▸ **WHAT IS ASKED**
1. List the other names the spigot article gives for an outdoor spigot.
2. Write out the passage of the spigot article starting with "Outdoor Spigot Installation: What" and going on through "installation actually involves.".

▸ **DOCUMENT**
Outdoor Spigot Installation: What to Expect
An outdoor spigot — also called a hose bib, sillcock, or yard hydrant — is one of those small additions that quietly changes how you use your home. Easier garden watering, easier car washing, easier rinsing off a muddy dog. If you're adding one to your Nashville home, or replacing an old one that's seen better days, here's what outdoor spigot installation actually involves.
Frost-Free vs. Standard Spigots
Before anything else: in Nashville's climate, you want a frost-free spigot. Period. A frost-free hose bib has a long stem that reaches several inches inside the wall, with the actual shut-off valve located indoors where it stays above freezing. When you close the handle outside, the water stops well behind the wall, and the small amount of water in the spout drains out.

▸ **PROVIDED MATERIAL**
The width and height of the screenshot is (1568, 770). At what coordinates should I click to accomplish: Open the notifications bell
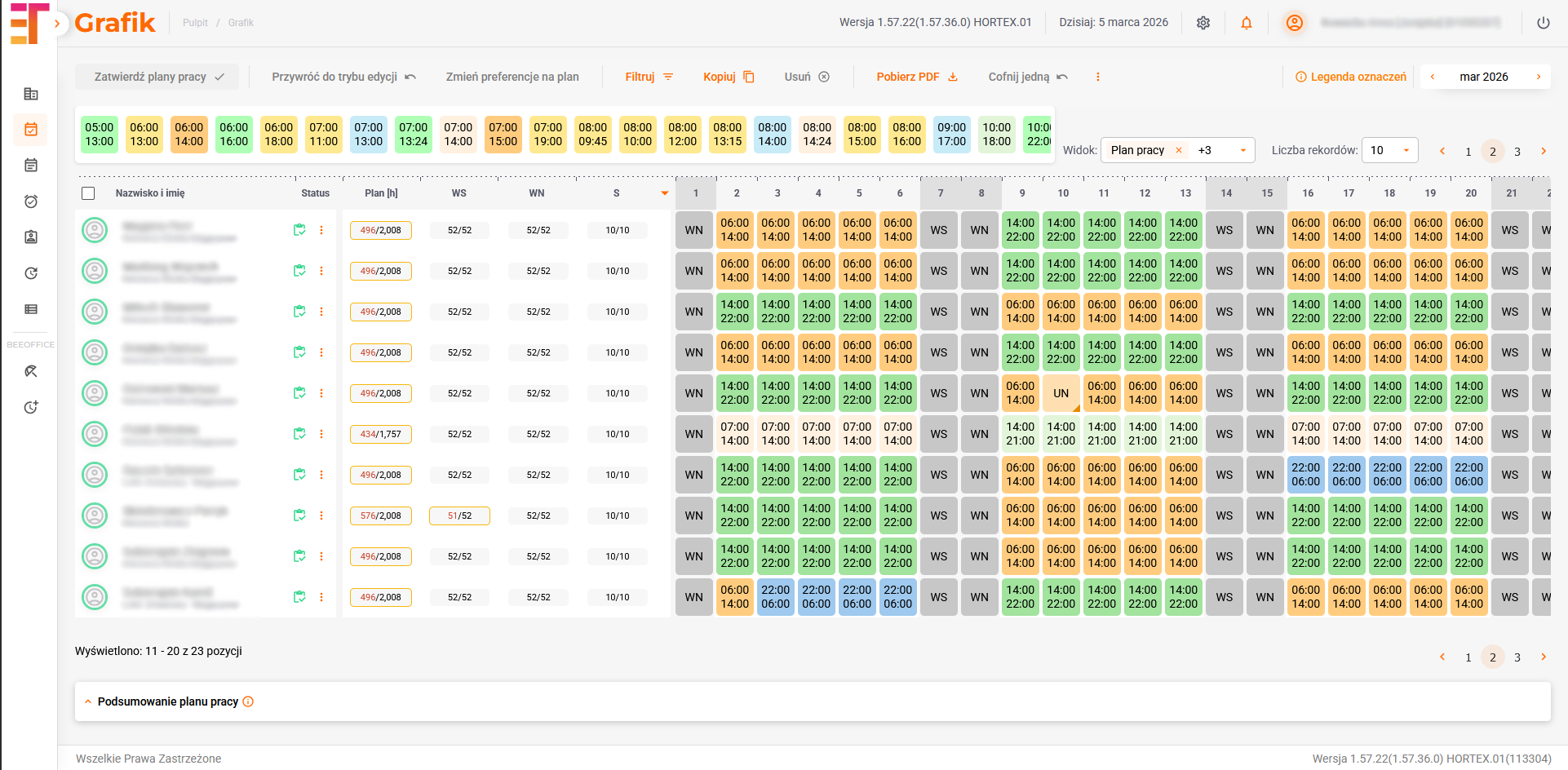tap(1246, 23)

▸ **IN RESPONSE**
1. hose bib, sillcock, yard hydrant

2.
Outdoor Spigot Installation: What to Expect
An outdoor spigot — also called a hose bib, sillcock, or yard hydrant — is one of those small additions that quietly changes how you use your home. Easier garden watering, easier car washing, easier rinsing off a muddy dog. If you're adding one to your Nashville home, or replacing an old one that's seen better days, here's what outdoor spigot installation actually involves.